▶ WHAT NEEDS TO BE DONE: Look over the listing below and report how many of its lines contain the string "agent", with no other words.

===== PROVIDED DATA =====

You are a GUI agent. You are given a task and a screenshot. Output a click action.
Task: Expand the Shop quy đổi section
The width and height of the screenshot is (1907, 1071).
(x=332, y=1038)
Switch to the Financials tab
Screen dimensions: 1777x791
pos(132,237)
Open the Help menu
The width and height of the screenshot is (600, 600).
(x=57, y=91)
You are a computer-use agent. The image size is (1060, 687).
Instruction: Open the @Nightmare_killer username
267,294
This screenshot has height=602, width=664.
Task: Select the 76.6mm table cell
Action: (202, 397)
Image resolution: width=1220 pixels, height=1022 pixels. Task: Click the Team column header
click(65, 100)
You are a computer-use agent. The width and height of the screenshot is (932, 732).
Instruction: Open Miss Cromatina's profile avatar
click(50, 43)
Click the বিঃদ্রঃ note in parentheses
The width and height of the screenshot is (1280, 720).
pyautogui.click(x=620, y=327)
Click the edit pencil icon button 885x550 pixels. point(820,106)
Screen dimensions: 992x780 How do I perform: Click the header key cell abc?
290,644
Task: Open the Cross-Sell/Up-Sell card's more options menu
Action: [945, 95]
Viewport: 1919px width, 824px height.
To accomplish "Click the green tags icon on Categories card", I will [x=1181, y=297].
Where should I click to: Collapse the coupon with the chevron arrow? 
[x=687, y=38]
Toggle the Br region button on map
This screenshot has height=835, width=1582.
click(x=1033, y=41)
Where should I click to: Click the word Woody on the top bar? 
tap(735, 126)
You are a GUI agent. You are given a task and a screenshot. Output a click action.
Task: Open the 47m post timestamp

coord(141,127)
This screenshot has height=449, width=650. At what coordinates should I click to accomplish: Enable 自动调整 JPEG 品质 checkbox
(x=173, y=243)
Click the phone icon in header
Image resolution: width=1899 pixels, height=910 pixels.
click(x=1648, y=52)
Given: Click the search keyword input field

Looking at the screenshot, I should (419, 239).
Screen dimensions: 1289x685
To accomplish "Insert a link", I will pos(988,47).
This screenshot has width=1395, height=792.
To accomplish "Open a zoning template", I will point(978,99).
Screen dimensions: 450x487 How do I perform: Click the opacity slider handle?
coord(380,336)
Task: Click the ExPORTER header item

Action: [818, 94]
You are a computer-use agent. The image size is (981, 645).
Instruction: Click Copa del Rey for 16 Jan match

=====

▶ COMPLETED EXERCISE: 5